[Records for locating displayed items]

>>

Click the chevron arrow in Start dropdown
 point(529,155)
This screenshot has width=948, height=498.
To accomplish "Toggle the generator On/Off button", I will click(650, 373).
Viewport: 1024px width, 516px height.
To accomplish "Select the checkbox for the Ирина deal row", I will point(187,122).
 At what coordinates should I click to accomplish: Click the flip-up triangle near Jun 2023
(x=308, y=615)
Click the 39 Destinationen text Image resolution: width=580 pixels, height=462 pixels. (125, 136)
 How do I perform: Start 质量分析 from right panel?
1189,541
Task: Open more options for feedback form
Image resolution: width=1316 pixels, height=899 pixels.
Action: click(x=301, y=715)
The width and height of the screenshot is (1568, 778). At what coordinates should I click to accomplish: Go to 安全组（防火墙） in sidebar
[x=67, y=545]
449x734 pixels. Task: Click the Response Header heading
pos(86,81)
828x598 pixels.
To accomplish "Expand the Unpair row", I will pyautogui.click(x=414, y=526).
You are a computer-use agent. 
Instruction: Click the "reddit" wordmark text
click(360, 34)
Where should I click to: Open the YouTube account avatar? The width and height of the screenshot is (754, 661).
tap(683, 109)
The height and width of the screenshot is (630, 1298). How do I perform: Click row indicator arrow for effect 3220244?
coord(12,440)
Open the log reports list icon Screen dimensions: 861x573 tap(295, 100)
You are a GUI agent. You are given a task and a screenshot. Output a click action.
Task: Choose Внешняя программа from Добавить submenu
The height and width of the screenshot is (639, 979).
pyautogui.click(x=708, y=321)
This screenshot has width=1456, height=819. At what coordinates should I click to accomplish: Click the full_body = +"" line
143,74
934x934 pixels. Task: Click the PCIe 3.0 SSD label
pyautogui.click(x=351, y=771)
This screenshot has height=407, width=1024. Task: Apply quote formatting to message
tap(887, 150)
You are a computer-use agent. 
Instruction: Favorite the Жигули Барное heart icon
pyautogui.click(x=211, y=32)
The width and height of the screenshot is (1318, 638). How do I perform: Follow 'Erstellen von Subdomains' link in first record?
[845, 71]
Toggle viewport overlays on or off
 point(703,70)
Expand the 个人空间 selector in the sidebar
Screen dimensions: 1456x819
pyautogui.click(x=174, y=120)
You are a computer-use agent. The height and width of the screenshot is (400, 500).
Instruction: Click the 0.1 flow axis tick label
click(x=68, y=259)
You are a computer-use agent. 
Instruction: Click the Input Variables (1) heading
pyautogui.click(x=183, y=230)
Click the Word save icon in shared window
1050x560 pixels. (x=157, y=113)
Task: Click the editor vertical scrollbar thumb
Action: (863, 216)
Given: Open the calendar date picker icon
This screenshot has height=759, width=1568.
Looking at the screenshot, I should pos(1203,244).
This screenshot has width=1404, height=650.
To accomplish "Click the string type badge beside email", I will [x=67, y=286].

<<

> **Exercise objective**
Copy out all of the lines above again with no changes.

> **Exercise output**
Click the chevron arrow in Start dropdown
 point(529,155)
This screenshot has width=948, height=498.
To accomplish "Toggle the generator On/Off button", I will click(650, 373).
Viewport: 1024px width, 516px height.
To accomplish "Select the checkbox for the Ирина deal row", I will point(187,122).
 At what coordinates should I click to accomplish: Click the flip-up triangle near Jun 2023
(x=308, y=615)
Click the 39 Destinationen text Image resolution: width=580 pixels, height=462 pixels. (125, 136)
 How do I perform: Start 质量分析 from right panel?
1189,541
Task: Open more options for feedback form
Image resolution: width=1316 pixels, height=899 pixels.
Action: click(x=301, y=715)
The width and height of the screenshot is (1568, 778). At what coordinates should I click to accomplish: Go to 安全组（防火墙） in sidebar
[x=67, y=545]
449x734 pixels. Task: Click the Response Header heading
pos(86,81)
828x598 pixels.
To accomplish "Expand the Unpair row", I will pyautogui.click(x=414, y=526).
You are a computer-use agent. 
Instruction: Click the "reddit" wordmark text
click(360, 34)
Where should I click to: Open the YouTube account avatar? The width and height of the screenshot is (754, 661).
tap(683, 109)
The height and width of the screenshot is (630, 1298). How do I perform: Click row indicator arrow for effect 3220244?
coord(12,440)
Open the log reports list icon Screen dimensions: 861x573 tap(295, 100)
You are a GUI agent. You are given a task and a screenshot. Output a click action.
Task: Choose Внешняя программа from Добавить submenu
The height and width of the screenshot is (639, 979).
pyautogui.click(x=708, y=321)
This screenshot has width=1456, height=819. At what coordinates should I click to accomplish: Click the full_body = +"" line
143,74
934x934 pixels. Task: Click the PCIe 3.0 SSD label
pyautogui.click(x=351, y=771)
This screenshot has height=407, width=1024. Task: Apply quote formatting to message
tap(887, 150)
You are a computer-use agent. 
Instruction: Favorite the Жигули Барное heart icon
pyautogui.click(x=211, y=32)
The width and height of the screenshot is (1318, 638). How do I perform: Follow 'Erstellen von Subdomains' link in first record?
[845, 71]
Toggle viewport overlays on or off
 point(703,70)
Expand the 个人空间 selector in the sidebar
Screen dimensions: 1456x819
pyautogui.click(x=174, y=120)
You are a computer-use agent. The height and width of the screenshot is (400, 500).
Instruction: Click the 0.1 flow axis tick label
click(x=68, y=259)
You are a computer-use agent. 
Instruction: Click the Input Variables (1) heading
pyautogui.click(x=183, y=230)
Click the Word save icon in shared window
1050x560 pixels. (x=157, y=113)
Task: Click the editor vertical scrollbar thumb
Action: (863, 216)
Given: Open the calendar date picker icon
This screenshot has height=759, width=1568.
Looking at the screenshot, I should pos(1203,244).
This screenshot has width=1404, height=650.
To accomplish "Click the string type badge beside email", I will [x=67, y=286].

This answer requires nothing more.